Dazu muss man wissen: Alle Elemente einer Probe erzeugen elektrische Felder, die auf den Quantenpunkt einwirken und damit auch gemessen werden. Die Mikroskopspitze wirkt dabei wie ein Schutzschirm, der die störenden elektrischen Felder der weit entfernten Probenbereiche dämpft. „Der Einfluss der abgeschirmten elektrischen Felder fällt so exponentiell ab und der Quantenpunkt detektiert nur den unmittelbar umliegenden Bereich“, erklärt Wagner. „Unsere Auflösung ist dadurch viel schärfer als es selbst bei einer idealen Punktsonde zu erwarten wäre.“
Dass die Vermessung der kompletten Probenoberfläche so schnell vonstattengeht, verdanken die Jülicher Forscher ihren Partnern von der Otto-von-Guericke-Universität Magdeburg. Die Ingenieure entwickelten den Controller, der dazu beiträgt, die komplexe, mehrfache Abtastung der Probe zu automatisieren. „Ein Rasterkraftmikroskop funktioniert ein bisschen wie ein Plattenspieler“, erklärt Wagner. „Die Spitze fährt über die Probe und erstellt so Stück für Stück eine zusammenhängende Darstellung der Oberfläche. Bei der Raster-Quantenpunkt-Mikroskopie mussten wir bisher jedoch an eine Stelle der Probe fahren, ein Spektrum messen, zur nächsten Stelle fahren, ein Spektrum messen und so weiter, um daraus ein Bild zusammenzusetzen.

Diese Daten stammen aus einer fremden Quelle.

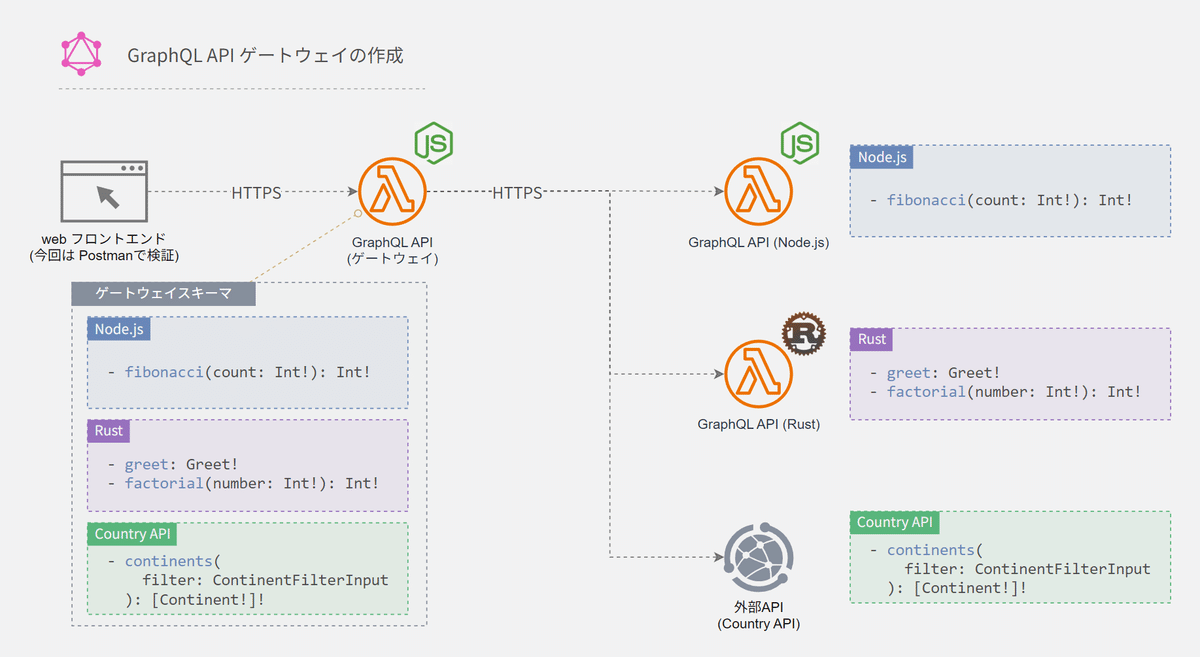Viewport: 1200px width, 657px height.
Task: Enable the Country API schema block
Action: tap(132, 534)
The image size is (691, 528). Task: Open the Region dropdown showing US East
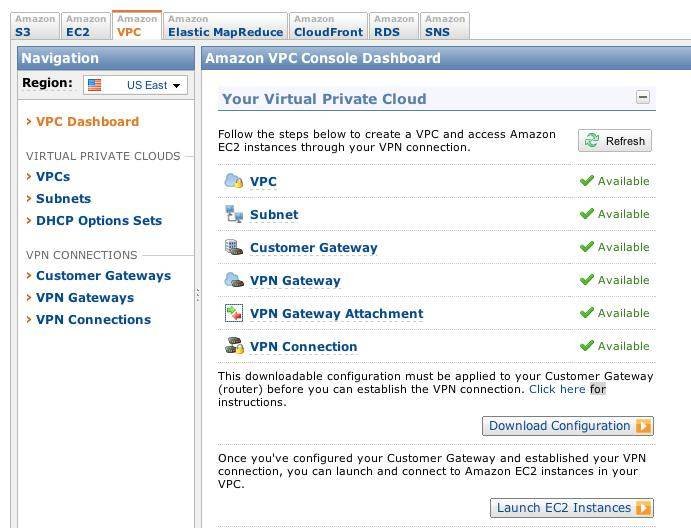[x=135, y=85]
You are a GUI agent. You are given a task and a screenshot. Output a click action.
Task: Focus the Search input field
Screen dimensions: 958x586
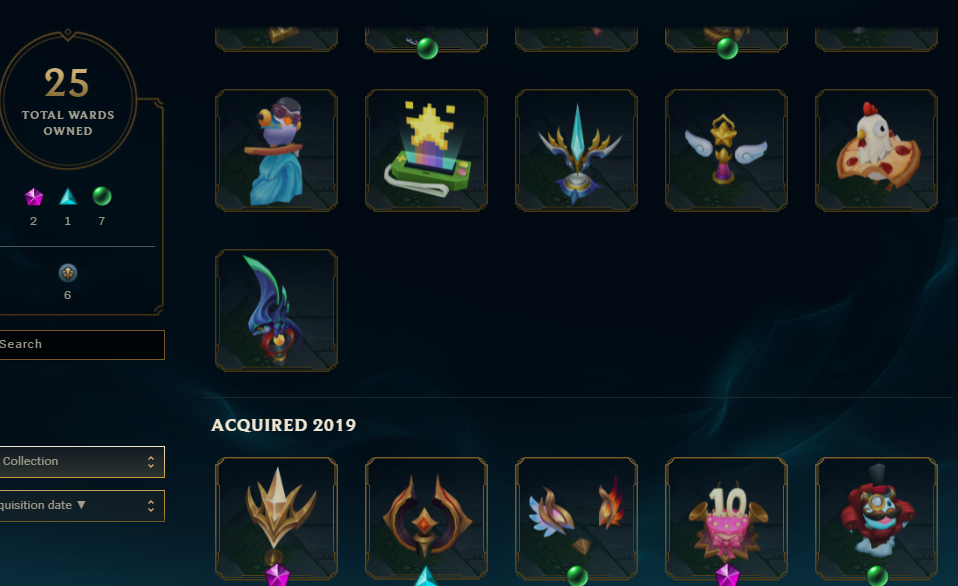point(81,345)
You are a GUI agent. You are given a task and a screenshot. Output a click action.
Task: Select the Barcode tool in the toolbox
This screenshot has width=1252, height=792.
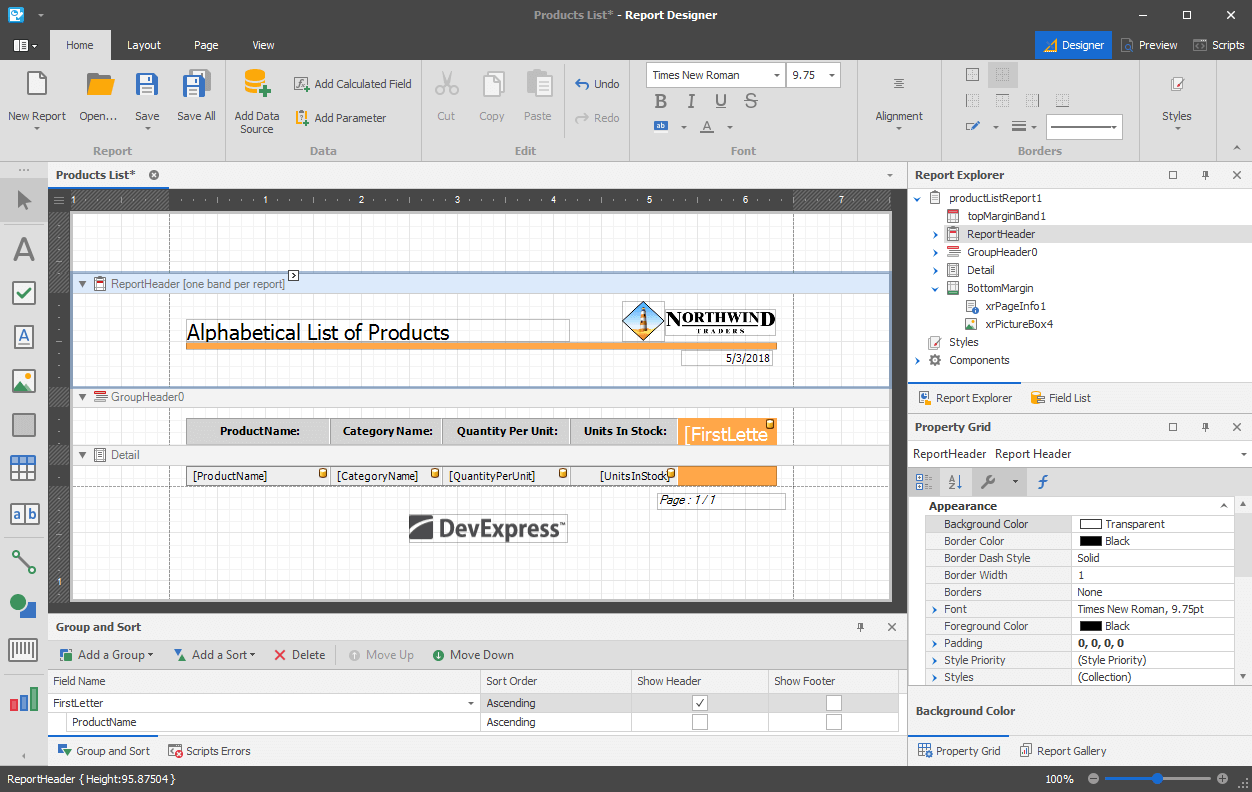(24, 650)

Mit dem Controller der Magdeburger können wir jetzt die ganze Fläche einfach scannen, wie mit einem normalen Rasterkraftmikroskop. Während wir bisher 5 bis 6 Stunden für ein einzelnes Molekül benötigt haben, können wir jetzt Probenbereiche mit Hunderten Molekülen in einer Stunde abbilden.“
Einige Nachteile hat die Quantenpunkt-Methode allerdings noch. Die Vorbereitung der Messungen ist sehr aufwändig. Das Molekül, das als Quantenpunkt für die Messung dient, muss vor der Messung von der Spitze aufgehoben werden – etwas, was nur im Vakuum und bei tiefen Temperaturen möglich ist. Normale Rasterkraftmikroskope dagegen arbeiten auch bei Raumtemperatur, ohne Vakuum, und es sind keine anspruchsvollen Vorbereitungen nötig.

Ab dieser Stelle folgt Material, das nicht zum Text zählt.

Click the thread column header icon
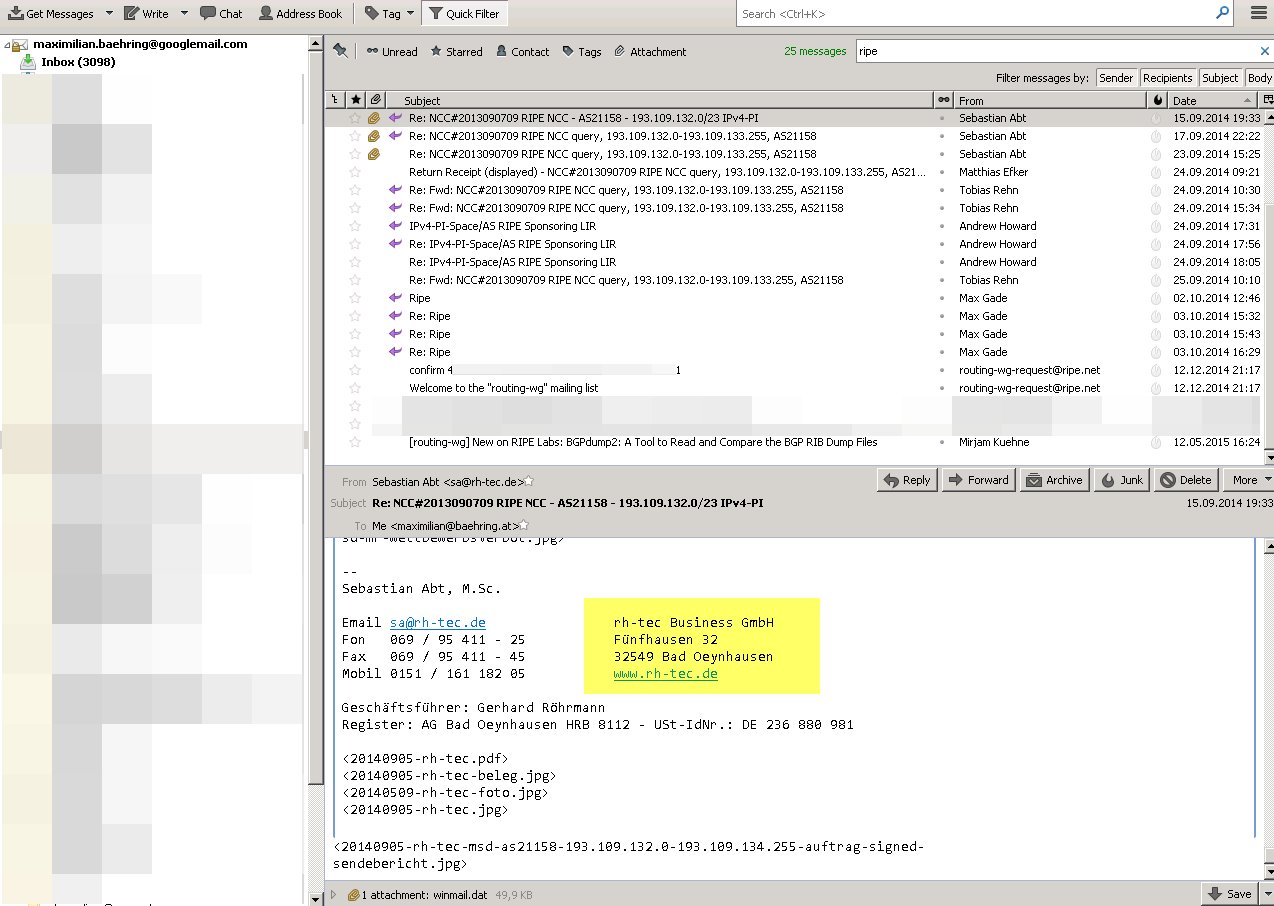 (x=334, y=100)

Trotzdem, Prof. Stefan Tautz, Direktor des PGI-3, ist optimistisch: „Das muss unsere Möglichkeiten nicht einschränken. Unsere Methode ist noch neu und wir sind gespannt auf die ersten Projekte, mit denen wir zeigen können, was das Verfahren wirklich leisten kann.“
Einsatzmöglichkeiten für die Quantenpunkt-Mikroskopie gibt es viele. Die Halbleiterelektronik stößt in Größenbereiche vor, bei denen schon ein einzelnes Atom für die Funktionalität entscheidend sein kann. Und auch für andere Funktionsmaterialien, etwa Katalysatoren, spielen elektrostatische Wechselwirkungen eine wichtige Rolle. Die Charakterisierung von Biomolekülen wäre eine andere Option. Aufgrund des vergleichsweise großen Abstands zur Probe eignet sich das Verfahren auch für raue Oberflächen, wie sie etwa das DNA-Molekül mit seiner charakteristischen 3D-Struktur aufweist.